This dissertation by Akshaya Saikumar Jayalatha describes research on the genetic, molecular, and functional implications for asthma of the biological activity of the cytokine IL-33 and the associated IL-1RL1 receptor on epithelial and immune cells. Asthma is a heterogeneous and complex respiratory disease, characterized by airway inflammation and hyperreactivity. Over 300 million people worldwide suffer from asthma. Treatment is primarily focused on symptom relief through the administration of corticosteroids and short- or long-acting beta-agonists, with progressively higher doses until symptoms are well controlled. However, the disease cannot be cured. A more personalized approach to asthma treatment, where specific biological mechanisms contributing to a patient's symptoms are targeted, may offer new opportunities for tailored therapies.
One of the biological mechanisms contributing to asthma is the cytokine IL-33, which is part of the IL-1 cytokine family. This cytokine acts as an alarm signal to trigger immune responses following cellular damage to barrier tissues. The IL-1RL1 protein is part of the heterodimeric IL-33 receptor and is involved in activating various immune and structural cells through IL-33, contributing to the development of a type 2 inflammation commonly seen in asthma.

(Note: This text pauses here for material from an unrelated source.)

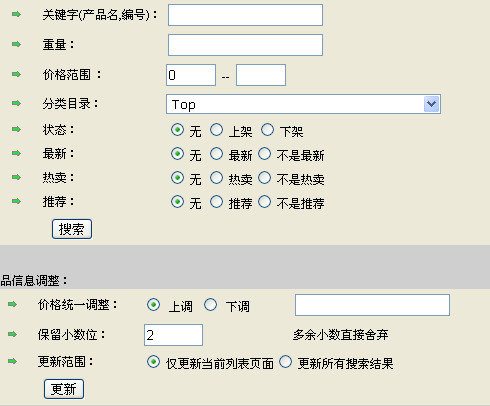Click green arrow icon beside 关键字 label
This screenshot has width=490, height=406.
pyautogui.click(x=16, y=14)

The dissertation describes how genetic variation in the IL-33 and IL-1RL1 genes is associated with the strength of IL-33-driven gene expression (transcriptional effects) in different cell types, such as mast cells, Th2 cells, and epithelial cells. It also explores the implications of IL-33/IL-1RL1 signaling in the immunology of asthma, emphasizing the pathway’s contribution to the type 2 immune response associated with allergic inflammation.